Start of Data supplied
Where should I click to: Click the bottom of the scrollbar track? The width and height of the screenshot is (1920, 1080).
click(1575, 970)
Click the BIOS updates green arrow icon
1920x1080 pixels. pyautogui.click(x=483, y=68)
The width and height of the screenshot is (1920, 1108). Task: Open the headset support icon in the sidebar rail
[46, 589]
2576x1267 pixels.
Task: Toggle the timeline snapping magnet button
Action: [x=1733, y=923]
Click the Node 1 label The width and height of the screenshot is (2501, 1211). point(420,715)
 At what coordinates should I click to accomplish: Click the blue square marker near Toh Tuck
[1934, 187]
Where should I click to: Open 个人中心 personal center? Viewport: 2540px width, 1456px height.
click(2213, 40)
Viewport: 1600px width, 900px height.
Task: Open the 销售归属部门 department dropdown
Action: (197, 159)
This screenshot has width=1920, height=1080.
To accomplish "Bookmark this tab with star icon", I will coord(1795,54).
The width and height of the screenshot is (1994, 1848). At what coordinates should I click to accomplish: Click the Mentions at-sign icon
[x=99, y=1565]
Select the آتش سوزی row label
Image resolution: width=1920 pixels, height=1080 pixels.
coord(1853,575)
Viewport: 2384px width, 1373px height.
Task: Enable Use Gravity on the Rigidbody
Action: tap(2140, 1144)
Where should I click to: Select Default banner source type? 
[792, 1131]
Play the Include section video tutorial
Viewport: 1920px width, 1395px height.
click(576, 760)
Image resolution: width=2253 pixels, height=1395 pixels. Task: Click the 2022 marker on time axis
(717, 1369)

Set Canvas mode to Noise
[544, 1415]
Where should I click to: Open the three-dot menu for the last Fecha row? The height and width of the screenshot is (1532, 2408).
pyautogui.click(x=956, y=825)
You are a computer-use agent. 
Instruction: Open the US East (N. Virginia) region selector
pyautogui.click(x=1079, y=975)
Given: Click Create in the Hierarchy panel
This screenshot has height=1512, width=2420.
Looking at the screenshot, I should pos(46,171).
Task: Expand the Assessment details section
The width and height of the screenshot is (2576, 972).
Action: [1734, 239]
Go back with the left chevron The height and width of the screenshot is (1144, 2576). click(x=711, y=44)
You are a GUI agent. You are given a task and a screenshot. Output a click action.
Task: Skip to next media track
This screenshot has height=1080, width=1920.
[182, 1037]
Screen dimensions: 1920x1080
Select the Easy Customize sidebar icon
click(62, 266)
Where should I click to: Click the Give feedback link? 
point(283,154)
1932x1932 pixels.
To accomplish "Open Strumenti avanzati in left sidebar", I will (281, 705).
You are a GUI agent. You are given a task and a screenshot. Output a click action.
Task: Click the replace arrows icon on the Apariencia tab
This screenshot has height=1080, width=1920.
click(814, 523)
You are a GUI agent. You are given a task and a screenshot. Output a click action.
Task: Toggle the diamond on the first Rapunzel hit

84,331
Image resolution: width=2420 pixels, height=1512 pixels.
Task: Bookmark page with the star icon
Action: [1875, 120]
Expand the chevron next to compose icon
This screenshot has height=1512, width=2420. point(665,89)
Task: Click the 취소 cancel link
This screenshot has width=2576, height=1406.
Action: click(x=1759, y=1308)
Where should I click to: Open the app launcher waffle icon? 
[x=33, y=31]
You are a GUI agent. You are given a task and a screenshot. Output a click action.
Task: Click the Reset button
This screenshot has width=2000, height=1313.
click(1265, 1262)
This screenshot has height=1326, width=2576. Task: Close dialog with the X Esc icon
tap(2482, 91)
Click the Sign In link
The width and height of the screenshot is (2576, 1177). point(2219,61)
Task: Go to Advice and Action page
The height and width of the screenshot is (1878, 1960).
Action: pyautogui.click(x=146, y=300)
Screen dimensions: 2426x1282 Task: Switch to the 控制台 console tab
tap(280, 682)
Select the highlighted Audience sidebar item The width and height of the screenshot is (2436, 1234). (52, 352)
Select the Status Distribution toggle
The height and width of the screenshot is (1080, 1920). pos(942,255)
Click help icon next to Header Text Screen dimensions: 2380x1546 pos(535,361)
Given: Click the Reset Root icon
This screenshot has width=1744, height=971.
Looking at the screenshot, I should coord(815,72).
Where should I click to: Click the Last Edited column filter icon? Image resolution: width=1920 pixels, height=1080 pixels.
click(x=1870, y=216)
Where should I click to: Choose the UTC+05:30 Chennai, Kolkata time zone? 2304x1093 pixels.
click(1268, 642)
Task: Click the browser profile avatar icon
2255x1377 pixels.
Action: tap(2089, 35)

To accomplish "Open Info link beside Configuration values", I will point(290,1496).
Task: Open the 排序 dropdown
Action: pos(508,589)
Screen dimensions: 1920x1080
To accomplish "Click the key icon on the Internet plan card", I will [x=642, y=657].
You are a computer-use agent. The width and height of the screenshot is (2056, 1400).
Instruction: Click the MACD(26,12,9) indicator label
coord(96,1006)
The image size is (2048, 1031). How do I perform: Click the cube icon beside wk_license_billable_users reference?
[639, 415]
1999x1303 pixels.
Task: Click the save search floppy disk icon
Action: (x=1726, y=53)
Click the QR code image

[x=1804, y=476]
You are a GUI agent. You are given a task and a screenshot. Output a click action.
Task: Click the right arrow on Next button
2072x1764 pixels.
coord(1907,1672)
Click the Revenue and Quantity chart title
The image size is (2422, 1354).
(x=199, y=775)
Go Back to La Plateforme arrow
End of Data supplied
**What the exercise asks**
The response should repeat the whole listing exactly.

**Expected output**
Where should I click to: Click the bottom of the scrollbar track? The width and height of the screenshot is (1920, 1080).
click(1575, 970)
Click the BIOS updates green arrow icon
1920x1080 pixels. pyautogui.click(x=483, y=68)
The width and height of the screenshot is (1920, 1108). Task: Open the headset support icon in the sidebar rail
[46, 589]
2576x1267 pixels.
Task: Toggle the timeline snapping magnet button
Action: [x=1733, y=923]
Click the Node 1 label The width and height of the screenshot is (2501, 1211). point(420,715)
 At what coordinates should I click to accomplish: Click the blue square marker near Toh Tuck
[1934, 187]
Where should I click to: Open 个人中心 personal center? Viewport: 2540px width, 1456px height.
click(2213, 40)
Viewport: 1600px width, 900px height.
Task: Open the 销售归属部门 department dropdown
Action: (197, 159)
This screenshot has width=1920, height=1080.
To accomplish "Bookmark this tab with star icon", I will coord(1795,54).
The width and height of the screenshot is (1994, 1848). At what coordinates should I click to accomplish: Click the Mentions at-sign icon
[x=99, y=1565]
Select the آتش سوزی row label
Image resolution: width=1920 pixels, height=1080 pixels.
coord(1853,575)
Viewport: 2384px width, 1373px height.
Task: Enable Use Gravity on the Rigidbody
Action: tap(2140, 1144)
Where should I click to: Select Default banner source type? 
[792, 1131]
Play the Include section video tutorial
Viewport: 1920px width, 1395px height.
click(576, 760)
Image resolution: width=2253 pixels, height=1395 pixels. Task: Click the 2022 marker on time axis
(717, 1369)

Set Canvas mode to Noise
[544, 1415]
Where should I click to: Open the three-dot menu for the last Fecha row? The height and width of the screenshot is (1532, 2408).
pyautogui.click(x=956, y=825)
You are a computer-use agent. 
Instruction: Open the US East (N. Virginia) region selector
pyautogui.click(x=1079, y=975)
Given: Click Create in the Hierarchy panel
This screenshot has height=1512, width=2420.
Looking at the screenshot, I should pos(46,171).
Task: Expand the Assessment details section
The width and height of the screenshot is (2576, 972).
Action: [1734, 239]
Go back with the left chevron The height and width of the screenshot is (1144, 2576). click(x=711, y=44)
You are a GUI agent. You are given a task and a screenshot. Output a click action.
Task: Skip to next media track
This screenshot has height=1080, width=1920.
[182, 1037]
Screen dimensions: 1920x1080
Select the Easy Customize sidebar icon
click(62, 266)
Where should I click to: Click the Give feedback link? 
point(283,154)
1932x1932 pixels.
To accomplish "Open Strumenti avanzati in left sidebar", I will (281, 705).
You are a GUI agent. You are given a task and a screenshot. Output a click action.
Task: Click the replace arrows icon on the Apariencia tab
This screenshot has height=1080, width=1920.
click(814, 523)
You are a GUI agent. You are given a task and a screenshot. Output a click action.
Task: Toggle the diamond on the first Rapunzel hit

84,331
Image resolution: width=2420 pixels, height=1512 pixels.
Task: Bookmark page with the star icon
Action: [1875, 120]
Expand the chevron next to compose icon
This screenshot has height=1512, width=2420. point(665,89)
Task: Click the 취소 cancel link
This screenshot has width=2576, height=1406.
Action: click(x=1759, y=1308)
Where should I click to: Open the app launcher waffle icon? 
[x=33, y=31]
You are a GUI agent. You are given a task and a screenshot. Output a click action.
Task: Click the Reset button
This screenshot has width=2000, height=1313.
click(1265, 1262)
This screenshot has height=1326, width=2576. Task: Close dialog with the X Esc icon
tap(2482, 91)
Click the Sign In link
The width and height of the screenshot is (2576, 1177). point(2219,61)
Task: Go to Advice and Action page
The height and width of the screenshot is (1878, 1960).
Action: pyautogui.click(x=146, y=300)
Screen dimensions: 2426x1282 Task: Switch to the 控制台 console tab
tap(280, 682)
Select the highlighted Audience sidebar item The width and height of the screenshot is (2436, 1234). (52, 352)
Select the Status Distribution toggle
The height and width of the screenshot is (1080, 1920). pos(942,255)
Click help icon next to Header Text Screen dimensions: 2380x1546 pos(535,361)
Given: Click the Reset Root icon
This screenshot has width=1744, height=971.
Looking at the screenshot, I should coord(815,72).
Where should I click to: Click the Last Edited column filter icon? Image resolution: width=1920 pixels, height=1080 pixels.
click(x=1870, y=216)
Where should I click to: Choose the UTC+05:30 Chennai, Kolkata time zone? 2304x1093 pixels.
click(1268, 642)
Task: Click the browser profile avatar icon
2255x1377 pixels.
Action: tap(2089, 35)

To accomplish "Open Info link beside Configuration values", I will point(290,1496).
Task: Open the 排序 dropdown
Action: pos(508,589)
Screen dimensions: 1920x1080
To accomplish "Click the key icon on the Internet plan card", I will [x=642, y=657].
You are a computer-use agent. The width and height of the screenshot is (2056, 1400).
Instruction: Click the MACD(26,12,9) indicator label
coord(96,1006)
The image size is (2048, 1031). How do I perform: Click the cube icon beside wk_license_billable_users reference?
[639, 415]
1999x1303 pixels.
Task: Click the save search floppy disk icon
Action: (x=1726, y=53)
Click the QR code image

[x=1804, y=476]
You are a GUI agent. You are given a task and a screenshot. Output a click action.
Task: Click the right arrow on Next button
2072x1764 pixels.
coord(1907,1672)
Click the Revenue and Quantity chart title
The image size is (2422, 1354).
(x=199, y=775)
Go Back to La Plateforme arrow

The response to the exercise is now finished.